In aller Hast zog sich Anton an und wäre dabei fast gestolpert. Dann rannte er zu Albert, der für das Personal im Kaiserhof verantwortlich war.
»Ich brauche jemanden, der mich in der Bibliothek unterstützt«, sagte Anton gehetzt.
»Darum kann ich mich nicht kümmern. Zeidler hat seine Gehilfen selbst eingestellt, wenn er welche gebraucht hat.«
»Ich habe schon jemanden.«
»Warum kommst du dann zu mir?«
»Ich brauche eine Kammer, in der die junge Frau wohnen kann.«
»Ein Weib? Das kann unmöglich dein Ernst sein.«
»Die alten Dokumente sind voller Staub und müssen gründlich gereinigt werden. Ich selbst habe zu viel andere Arbeit und kann das nicht tun. Resi kann lesen und schreiben und wird mir eine große Hilfe sein.«
So betrachtet, leuchtet das sogar mir selbst ein. Warum bin ich nicht gleich darauf gekommen?
»Du wirst wissen, was du tust. Im Stockwerk über dir ist noch eine kleine Kammer frei. Sie liegt links am Ende des Ganges. Ein Bett und eine Kommode stehen schon da drin. Für viel mehr ist kein Platz.«
»Das wird ausreichen. Ich danke dir!«
»Ich schicke jemanden hoch, der dort sauber macht.«
Anton hatte darauf gehofft, dass Albert ihm helfen würde, und war nicht enttäuscht worden. Wenn sein Lehrmeister sich Hilfen in die Bibliothek geholt hatte, gab es keinen Grund, warum er dies nicht ebenfalls tun sollte. Wenn sie für ihn arbeitete, hatte er Resi im Blick. Jetzt musste sie das nur noch wollen.

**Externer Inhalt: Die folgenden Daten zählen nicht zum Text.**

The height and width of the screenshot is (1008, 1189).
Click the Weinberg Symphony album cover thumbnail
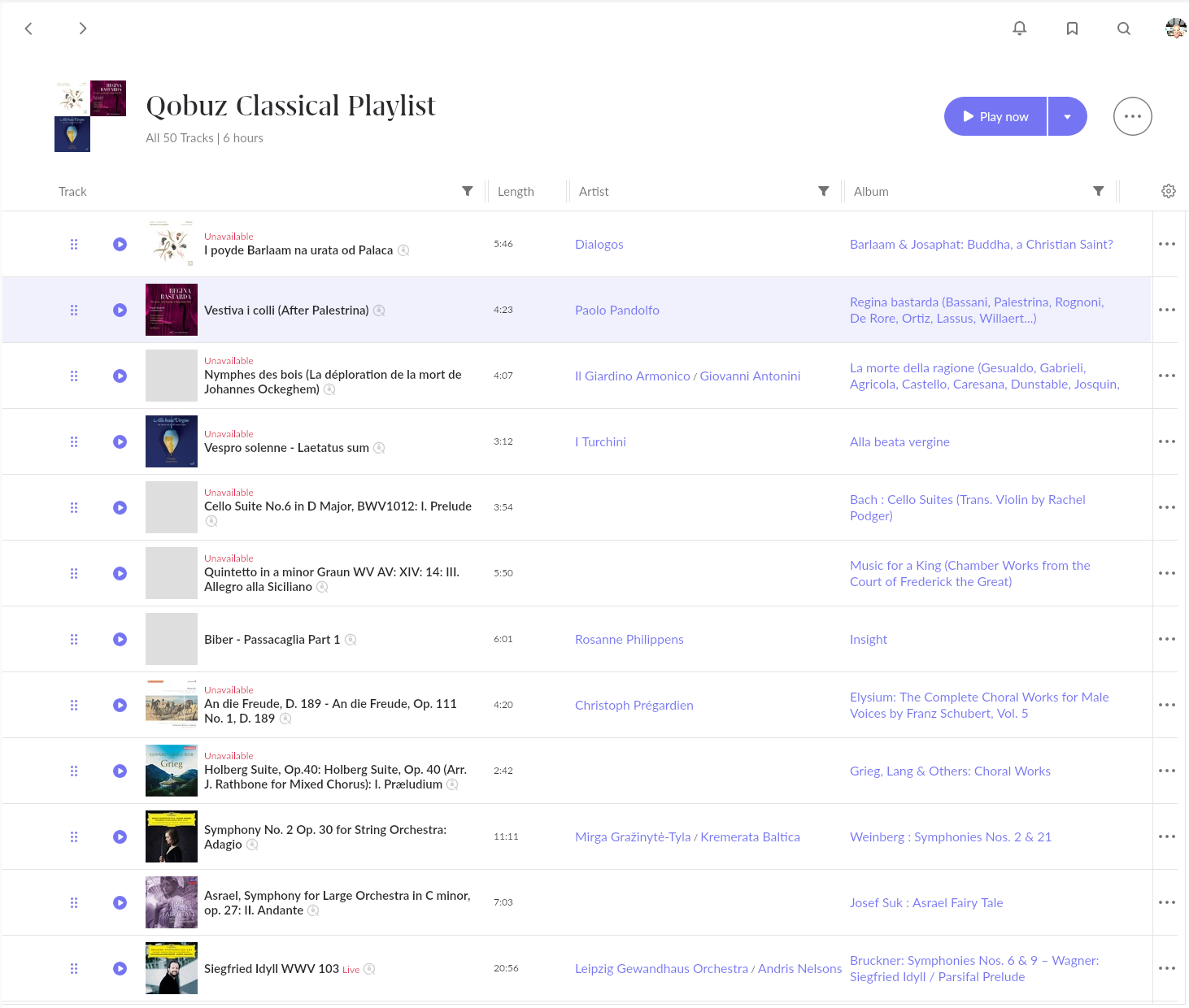(x=172, y=836)
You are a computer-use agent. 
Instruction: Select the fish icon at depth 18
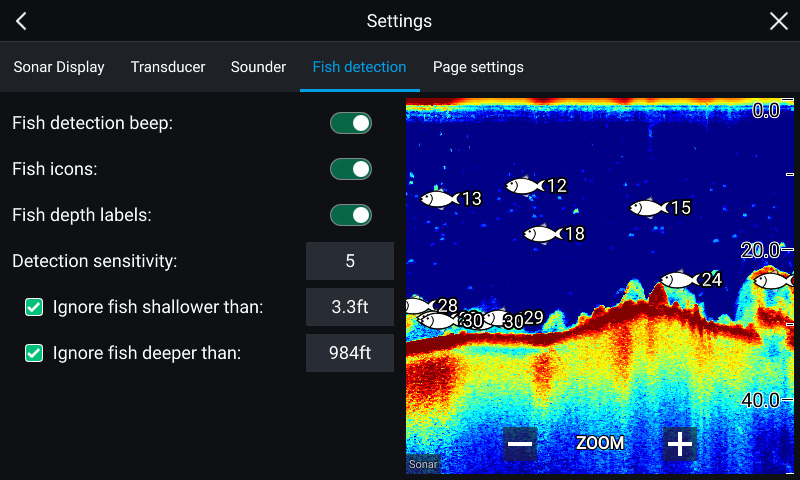(x=542, y=234)
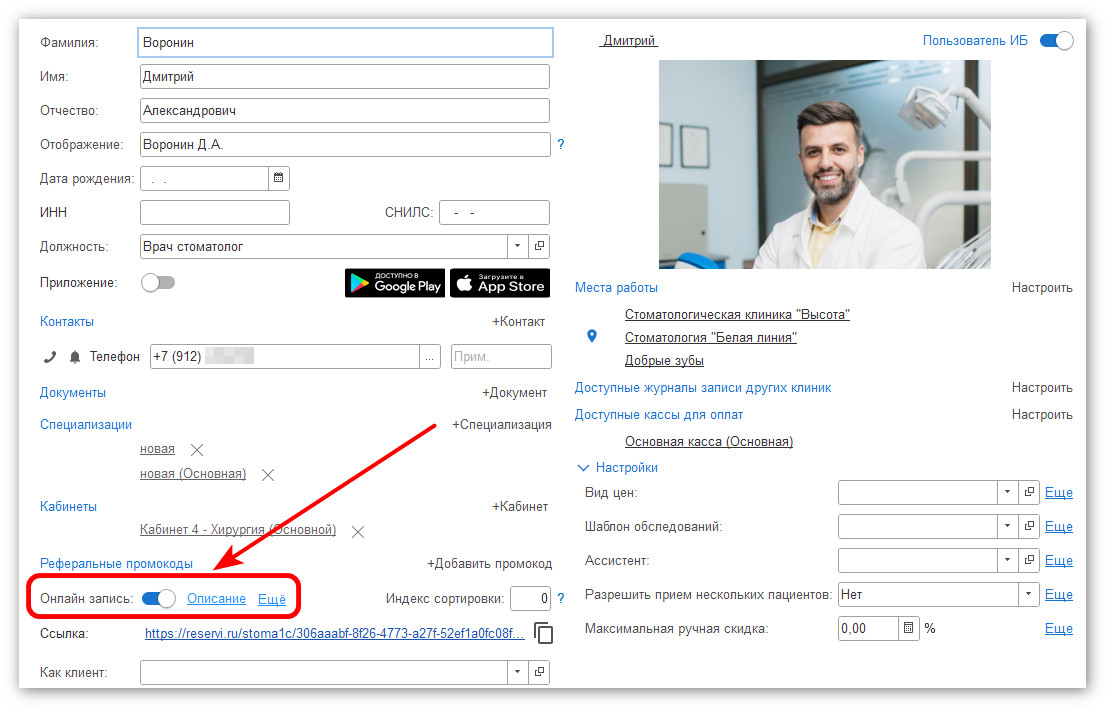Remove Кабинет 4 - Хирургия entry

pos(358,531)

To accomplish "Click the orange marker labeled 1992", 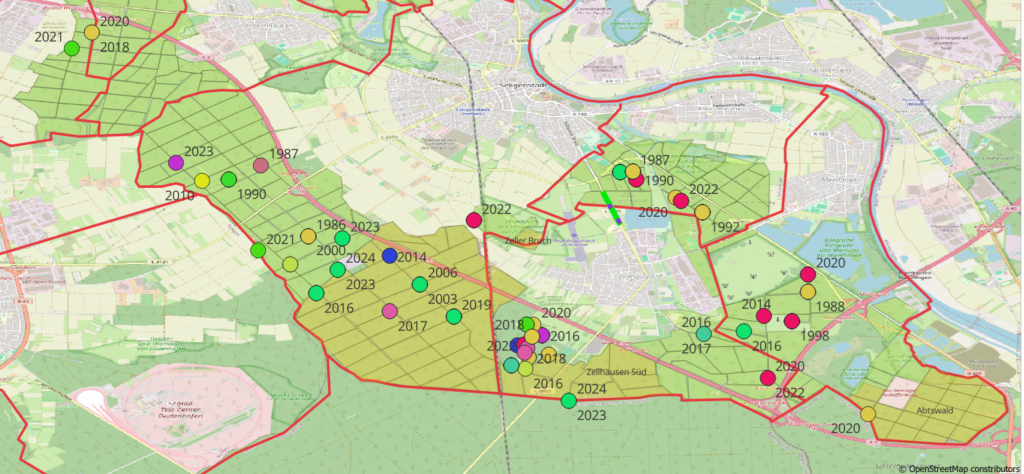I will tap(702, 212).
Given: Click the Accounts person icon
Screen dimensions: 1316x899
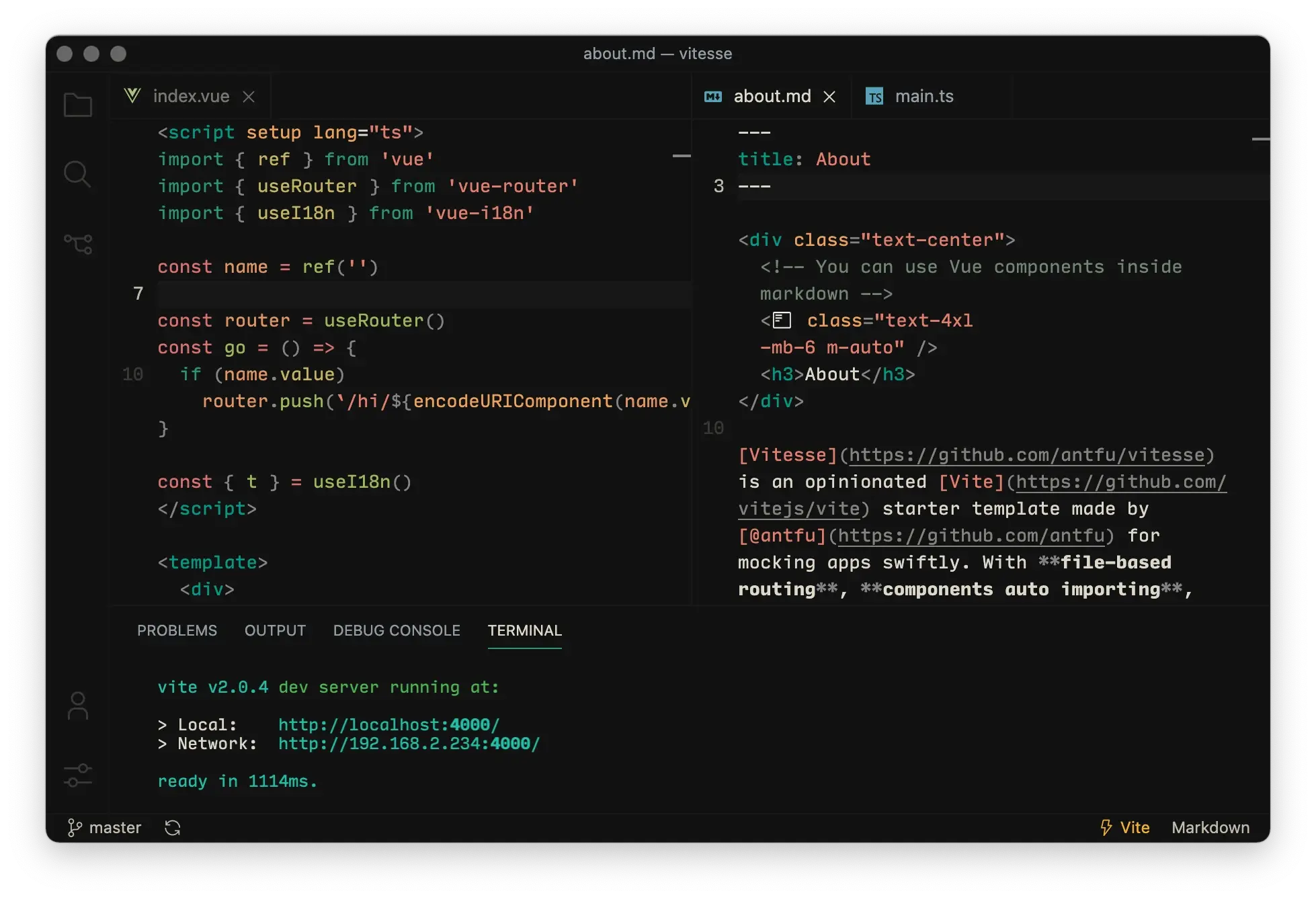Looking at the screenshot, I should tap(78, 706).
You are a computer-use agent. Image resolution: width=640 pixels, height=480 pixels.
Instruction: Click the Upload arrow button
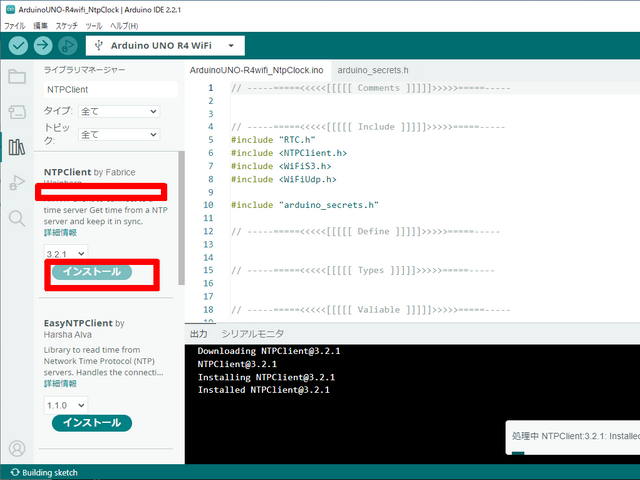(43, 45)
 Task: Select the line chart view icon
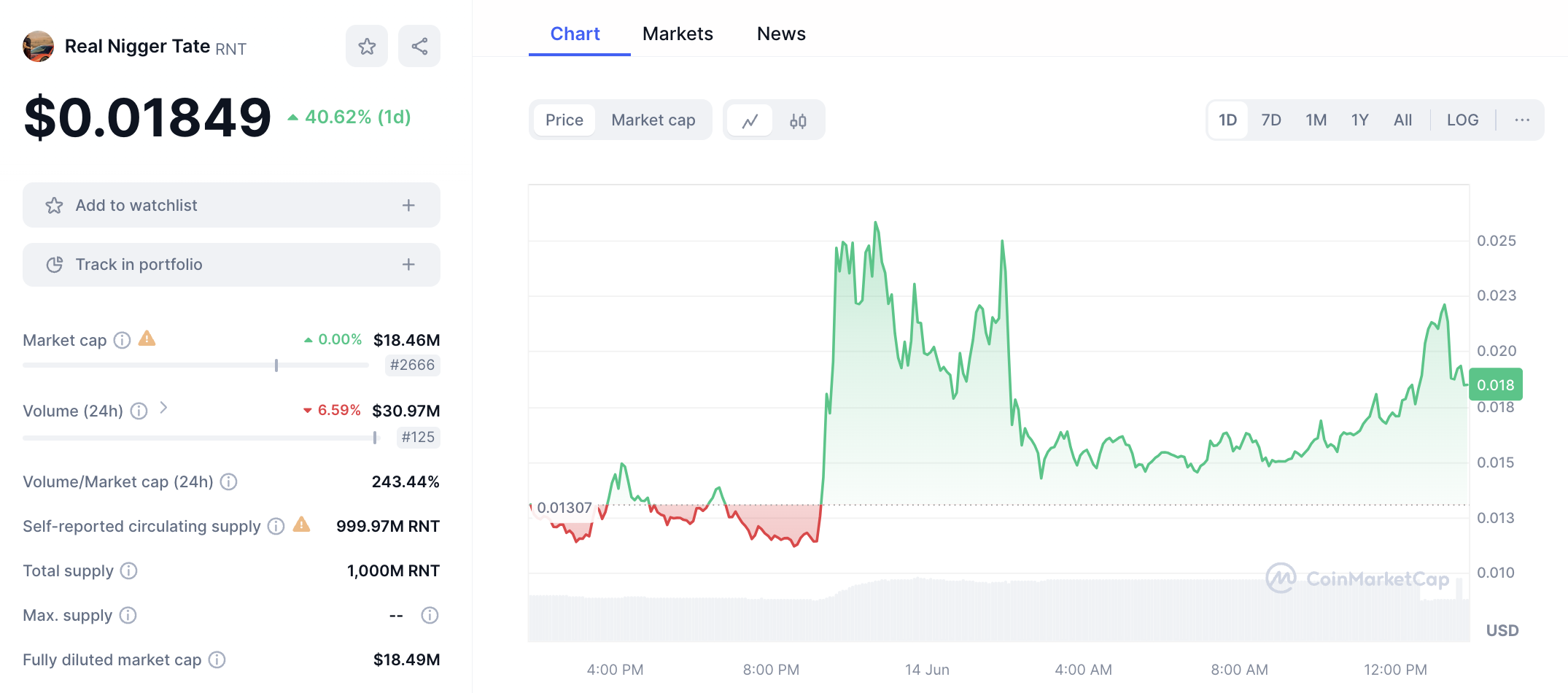(750, 120)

Bevor Anton sich aber weiter um Resi kümmern konnte, musste er seine Eltern besuchen, wenn er nicht endgültig bei seiner Mutter in Ungnade fallen wollte. Auf dem Weg dorthin machte er sich auf die schlimmsten Vorwürfe gefasst und war mehr als überrascht, dass er nicht einmal einen davon zu hören bekam. Genau wie er selbst, waren seine Eltern einfach nur froh, dass alle die Belagerung der Stadt überlebt hatten. Sie begrüßten ihn so herzlich, dass Anton wegen seiner langen Abwesenheit ein schlechtes Gewissen bekam. Er blieb mehr als zwei Stunden in seinem Geburtshaus. Seine Mutter ließ es sich nicht nehmen, ihrem Sohn einen deftigen Eintopf vorzusetzen und behauptete, dass er mager und blass geworden sei.
Es war bereits Nachmittag, als Anton im Gasthaus ankam. Er fragte die Wirtin nach der jungen Frau aus Pressburg. Weil sich die beiden bereits gekannt hatten, als Anton noch ein Kind gewesen war, sagte sie ihm, in welchem Zimmer sie ihren Gast untergebracht hatte. Anton ging leise nach oben und klopfte leicht an die Tür. Als er keine Antwort bekam, trat er einfach ein. Resi lag auf dem Bett und zitterte am ganzen Körper.
»Um Gottes Willen, was ist denn mit dir los?«
»Anton?« Resi, die auf dem Bauch lag und den Kopf zwischen den Armen vergraben hatte, drehte sich langsam um und schaute ihren Besucher an.
»Wen hast du denn sonst erwartet?«
Die junge Frau aus Pressburg sprang auf und sprang Anton um den Hals. Er konnte spüren, dass sie noch immer am ganzen Körper zitterte. Ihr Gesicht war nass. »Ich dachte, du würdest nicht mehr kommen.«
»Das habe ich dir doch aber versprochen.« Er fasste sie an den Schultern und hielt sie auf Armlänge von sich, um sie ansehen zu können.
»Ich bin schon sehr oft enttäuscht worden. In meiner Heimat hatte ich wenig. Hier habe ich nichts mehr.« Resi wandte den Blick beschämt ab.
Anton führte die noch immer schluchzende Pressburgerin zurück zu ihrem Bett und drückte sie sanft nach unten. Dann setzte er sich neben sie.
»Ich habe vielleicht eine Lösung für dein Problem.«
»Wirklich?«
»Wenn du willst, kannst du ab heute im Kaiserhof übernachten. Du bekommst sogar eine Anstellung.«
»Ich darf in der Küche des Königs arbeiten?«
»Besser. Du kommst zu mir in die Bibliothek.«
Resi sah Anton einen Moment zweifelnd an. Als er sie ermunternd anlächelte, fiel sie ihm erneut um den Hals. Dieses Mal vor Freude.